Author: Dann Corbit
Date: 12:29:44 05/30/00
Go up one level in this thread
On May 30, 2000 at 14:22:55, blass uri wrote:
>On May 30, 2000 at 13:49:25, Dann Corbit wrote:
>
>>Go right ahead.
>>
>>Every chess opening might be refuted one day. Every refutation might have
>>another refutation answer discovered. Maybe the optimal opening is 1. f4 (for
>>all we really know).
>>
>>There is no such thing as a proof of correctness unless it leads to irrefutable
>>checkmate. You won't be able to accomplish this for the Halloween attack.
>>Therefore, it is only one of the quintillions of possibly viable openings.
>
>I can be practically sure about some things without a proof.
>
>I am sure that 1.e4 Nf6 2.Qh5 is a wrong sacrifice and that black is winning
>inspite of the fact that you cannot prove a forced mate.
>
>I am sure about it more than I am sure about long proofs in mathematics because
>they may be wrong because of a mistake in the proof.
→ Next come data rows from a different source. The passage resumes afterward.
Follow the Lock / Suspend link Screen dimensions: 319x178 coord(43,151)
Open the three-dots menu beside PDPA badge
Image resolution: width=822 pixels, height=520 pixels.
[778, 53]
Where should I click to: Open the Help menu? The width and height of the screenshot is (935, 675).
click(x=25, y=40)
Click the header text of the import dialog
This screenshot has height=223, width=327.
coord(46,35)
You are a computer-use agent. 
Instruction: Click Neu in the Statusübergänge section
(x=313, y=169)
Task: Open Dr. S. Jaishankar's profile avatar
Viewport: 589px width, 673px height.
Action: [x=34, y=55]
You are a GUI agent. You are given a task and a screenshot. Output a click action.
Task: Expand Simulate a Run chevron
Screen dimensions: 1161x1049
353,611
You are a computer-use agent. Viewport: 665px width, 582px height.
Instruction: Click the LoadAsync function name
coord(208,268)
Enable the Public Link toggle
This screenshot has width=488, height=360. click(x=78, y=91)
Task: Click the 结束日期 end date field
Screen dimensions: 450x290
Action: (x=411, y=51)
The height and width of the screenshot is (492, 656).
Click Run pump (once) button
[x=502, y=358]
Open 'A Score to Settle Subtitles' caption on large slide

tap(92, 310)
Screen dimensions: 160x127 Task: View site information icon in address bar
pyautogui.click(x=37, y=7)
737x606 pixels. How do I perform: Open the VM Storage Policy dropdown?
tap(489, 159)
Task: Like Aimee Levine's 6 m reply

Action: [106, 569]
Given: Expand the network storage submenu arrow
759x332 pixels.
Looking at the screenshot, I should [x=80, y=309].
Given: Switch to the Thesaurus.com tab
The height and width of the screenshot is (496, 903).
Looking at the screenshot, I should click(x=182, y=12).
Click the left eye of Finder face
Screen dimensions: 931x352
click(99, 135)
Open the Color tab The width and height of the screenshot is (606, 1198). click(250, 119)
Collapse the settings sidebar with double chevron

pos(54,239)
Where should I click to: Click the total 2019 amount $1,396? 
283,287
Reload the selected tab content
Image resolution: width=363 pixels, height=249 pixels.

True enough. That's why they publish books like ECO. But what was once thought
sound many years ago sometimes becomes refuted. I was not talking about +500
centipawn or more clear evaluations [but computers and even GM's can surely be
wrong on these also]. I think the more polar the score, the more *probable* the
outcome can be determined. But there are no lead pipe cinches. I think
positions like the above are quickly abandoned {probably some of these are
wrong!} and so we don't even bother asking about them.
But for some gambit opening where the deep computer eval shows -150 or worse or
for some positional sacrifices, I think these are very unclear (but by no means
certain in any direction).
I also think that the vast majority of sound openings remain undiscovered.